Qual o problema de Maestro, então? Bom, o primeiro (e mais escancarado) é a velocidade com que o roteiro de Singer e Cooper passa por diversos estágios do relacionamento entre Leonard e Felicia e de seus arcos individuais: se num momento eles estão perdidamente apaixonados entre si, pouco depois já se passaram alguns anos, algumas atitudes específicas do marido levam a um atrito com a esposa e daí ambos se distanciam até eventualmente se reaproximarem – e, embora os motivos para cada briga/reconciliação sejam explicados através de diálogos expositivos (que são o que menos falta aqui, por sinal), eles quase nunca são mostrados de modo a levar o público a senti-los de fato, já que o filme salta bruscamente de um conflito que acabou de ser estabelecido a uma resolução que levou anos para se articular. Da mesma forma, não deixa de ser decepcionante que o filme abra mão de alguns aspectos importantes da vida de Bernstein a fim de não desagradar uma parte mais, digamos, conversadora (eufemismo para “intolerante”) da audiência: ora, para que estabelecer a interação do personagem-título com outros homens e seu eventual vício em drogas (lícitas e ilícitas) como fatores determinantes para as desavenças do casal se tais questões se limitarão a uma ceninha brevíssima (que será prontamente esquecida) aqui e outra ali?
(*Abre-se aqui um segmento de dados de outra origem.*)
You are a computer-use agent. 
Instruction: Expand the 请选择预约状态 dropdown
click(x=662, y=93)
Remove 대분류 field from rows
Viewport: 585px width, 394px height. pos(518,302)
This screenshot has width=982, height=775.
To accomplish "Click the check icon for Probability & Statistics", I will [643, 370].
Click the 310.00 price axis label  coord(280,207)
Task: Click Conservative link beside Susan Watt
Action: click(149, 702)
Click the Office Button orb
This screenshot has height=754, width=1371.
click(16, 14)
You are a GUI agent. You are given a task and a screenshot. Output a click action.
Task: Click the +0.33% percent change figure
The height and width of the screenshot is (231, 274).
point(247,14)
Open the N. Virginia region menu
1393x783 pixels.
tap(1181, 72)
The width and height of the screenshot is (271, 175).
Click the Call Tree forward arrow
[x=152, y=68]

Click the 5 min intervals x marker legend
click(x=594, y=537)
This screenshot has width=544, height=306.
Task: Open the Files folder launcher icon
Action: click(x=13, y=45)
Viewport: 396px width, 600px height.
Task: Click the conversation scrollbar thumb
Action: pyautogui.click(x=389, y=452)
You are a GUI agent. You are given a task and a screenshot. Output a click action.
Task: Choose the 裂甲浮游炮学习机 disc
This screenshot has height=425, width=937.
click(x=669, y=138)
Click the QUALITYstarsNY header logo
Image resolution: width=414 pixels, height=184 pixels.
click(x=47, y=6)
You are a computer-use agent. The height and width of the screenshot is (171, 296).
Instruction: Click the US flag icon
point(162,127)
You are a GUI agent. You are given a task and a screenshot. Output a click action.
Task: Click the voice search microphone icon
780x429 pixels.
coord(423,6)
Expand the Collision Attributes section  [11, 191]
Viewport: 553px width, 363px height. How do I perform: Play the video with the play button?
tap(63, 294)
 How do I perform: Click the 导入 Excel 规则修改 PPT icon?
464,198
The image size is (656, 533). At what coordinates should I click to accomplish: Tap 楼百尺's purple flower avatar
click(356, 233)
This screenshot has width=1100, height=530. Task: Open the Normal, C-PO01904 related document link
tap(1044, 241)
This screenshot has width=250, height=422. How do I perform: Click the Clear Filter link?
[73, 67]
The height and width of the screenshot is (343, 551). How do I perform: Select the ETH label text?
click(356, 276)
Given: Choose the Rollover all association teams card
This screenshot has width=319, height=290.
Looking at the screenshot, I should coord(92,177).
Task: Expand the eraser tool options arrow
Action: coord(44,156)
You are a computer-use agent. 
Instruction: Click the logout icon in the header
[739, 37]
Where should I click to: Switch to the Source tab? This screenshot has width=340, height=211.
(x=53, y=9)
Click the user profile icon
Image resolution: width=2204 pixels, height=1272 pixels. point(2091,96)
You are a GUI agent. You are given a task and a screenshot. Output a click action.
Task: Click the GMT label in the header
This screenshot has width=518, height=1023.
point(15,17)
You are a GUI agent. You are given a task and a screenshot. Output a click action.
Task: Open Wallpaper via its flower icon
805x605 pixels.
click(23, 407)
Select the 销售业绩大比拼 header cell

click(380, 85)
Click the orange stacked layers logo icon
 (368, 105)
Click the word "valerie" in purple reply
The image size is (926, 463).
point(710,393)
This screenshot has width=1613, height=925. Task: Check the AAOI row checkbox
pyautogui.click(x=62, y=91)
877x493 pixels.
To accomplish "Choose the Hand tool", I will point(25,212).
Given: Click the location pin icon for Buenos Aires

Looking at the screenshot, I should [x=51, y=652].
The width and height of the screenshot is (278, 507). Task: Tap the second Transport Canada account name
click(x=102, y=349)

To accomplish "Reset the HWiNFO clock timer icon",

Com isso, a impressão que fica ao fim de Maestro é a de incompletude, soando superficial a ponto de diluir boa parte do peso dramático de cada etapa da história. Além disso, é difícil ignorar que várias das decisões estilísticas de Bradley Cooper e do diretor de fotografia Matthew Libatique (as variações na razão de aspecto; a alternância entre preto-e-branco e colorido; as tomadas que atravessam cenários enquanto acompanham Bernstein zarpando da cama até o palco) raramente parecem desempenhar uma função além do mero exibicionismo, por mais eficientes que sejam de um ponto de vista puramente técnico. (Dito isso, o plano que traz a sombra gigantesca do compositor “engolindo” Felicia, minúscula, nos bastidores de uma apresentação é fabuloso; um dos poucos momentos em que Cooper consegue dizer algo mais por imagens que por palavras óbvias.)
Entre a megalomania e o intimismo, Maestro acaba se perdendo ao tentar se firmar como uma obra tecnicamente vistosa e, ao mesmo tempo, dramaticamente introspectiva.